= Assigned task =
Line for line, the listing below is to be transcribed exactly.

┌─ Supplied material

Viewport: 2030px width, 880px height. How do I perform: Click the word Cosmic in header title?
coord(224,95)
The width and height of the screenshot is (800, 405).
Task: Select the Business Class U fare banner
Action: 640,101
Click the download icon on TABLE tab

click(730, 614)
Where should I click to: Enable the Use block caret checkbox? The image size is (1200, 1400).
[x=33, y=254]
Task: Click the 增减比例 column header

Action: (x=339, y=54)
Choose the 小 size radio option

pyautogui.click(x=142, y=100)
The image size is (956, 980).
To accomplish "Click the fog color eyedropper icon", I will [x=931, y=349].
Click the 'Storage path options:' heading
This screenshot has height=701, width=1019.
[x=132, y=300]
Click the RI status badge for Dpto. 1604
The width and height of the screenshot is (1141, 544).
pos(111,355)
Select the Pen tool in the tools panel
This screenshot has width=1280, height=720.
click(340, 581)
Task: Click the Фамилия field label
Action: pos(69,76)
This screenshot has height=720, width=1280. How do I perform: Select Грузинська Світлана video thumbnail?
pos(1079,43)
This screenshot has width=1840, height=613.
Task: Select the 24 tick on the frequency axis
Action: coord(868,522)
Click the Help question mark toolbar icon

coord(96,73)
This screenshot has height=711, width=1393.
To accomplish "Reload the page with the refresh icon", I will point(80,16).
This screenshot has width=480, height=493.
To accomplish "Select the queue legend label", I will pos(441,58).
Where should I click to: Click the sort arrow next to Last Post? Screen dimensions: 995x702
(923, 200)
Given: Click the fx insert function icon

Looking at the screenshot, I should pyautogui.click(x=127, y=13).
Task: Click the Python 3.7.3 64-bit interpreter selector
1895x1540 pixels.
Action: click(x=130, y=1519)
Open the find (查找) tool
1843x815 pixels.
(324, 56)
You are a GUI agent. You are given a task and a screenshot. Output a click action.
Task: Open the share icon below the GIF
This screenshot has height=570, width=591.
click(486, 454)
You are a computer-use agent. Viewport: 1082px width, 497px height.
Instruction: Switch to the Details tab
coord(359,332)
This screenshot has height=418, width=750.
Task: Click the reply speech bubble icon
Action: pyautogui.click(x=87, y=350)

└─

= Answer to this problem =
Viewport: 2030px width, 880px height. How do I perform: Click the word Cosmic in header title?
coord(224,95)
The width and height of the screenshot is (800, 405).
Task: Select the Business Class U fare banner
Action: 640,101
Click the download icon on TABLE tab

click(730, 614)
Where should I click to: Enable the Use block caret checkbox? The image size is (1200, 1400).
[x=33, y=254]
Task: Click the 增减比例 column header

Action: (x=339, y=54)
Choose the 小 size radio option

pyautogui.click(x=142, y=100)
The image size is (956, 980).
To accomplish "Click the fog color eyedropper icon", I will [x=931, y=349].
Click the 'Storage path options:' heading
This screenshot has height=701, width=1019.
[x=132, y=300]
Click the RI status badge for Dpto. 1604
The width and height of the screenshot is (1141, 544).
pos(111,355)
Select the Pen tool in the tools panel
This screenshot has width=1280, height=720.
click(340, 581)
Task: Click the Фамилия field label
Action: pos(69,76)
This screenshot has height=720, width=1280. How do I perform: Select Грузинська Світлана video thumbnail?
pos(1079,43)
This screenshot has width=1840, height=613.
Task: Select the 24 tick on the frequency axis
Action: coord(868,522)
Click the Help question mark toolbar icon

coord(96,73)
This screenshot has height=711, width=1393.
To accomplish "Reload the page with the refresh icon", I will point(80,16).
This screenshot has width=480, height=493.
To accomplish "Select the queue legend label", I will pos(441,58).
Where should I click to: Click the sort arrow next to Last Post? Screen dimensions: 995x702
(923, 200)
Given: Click the fx insert function icon

Looking at the screenshot, I should pyautogui.click(x=127, y=13).
Task: Click the Python 3.7.3 64-bit interpreter selector
1895x1540 pixels.
Action: click(x=130, y=1519)
Open the find (查找) tool
1843x815 pixels.
(324, 56)
You are a GUI agent. You are given a task and a screenshot. Output a click action.
Task: Open the share icon below the GIF
This screenshot has height=570, width=591.
click(486, 454)
You are a computer-use agent. Viewport: 1082px width, 497px height.
Instruction: Switch to the Details tab
coord(359,332)
This screenshot has height=418, width=750.
Task: Click the reply speech bubble icon
Action: pyautogui.click(x=87, y=350)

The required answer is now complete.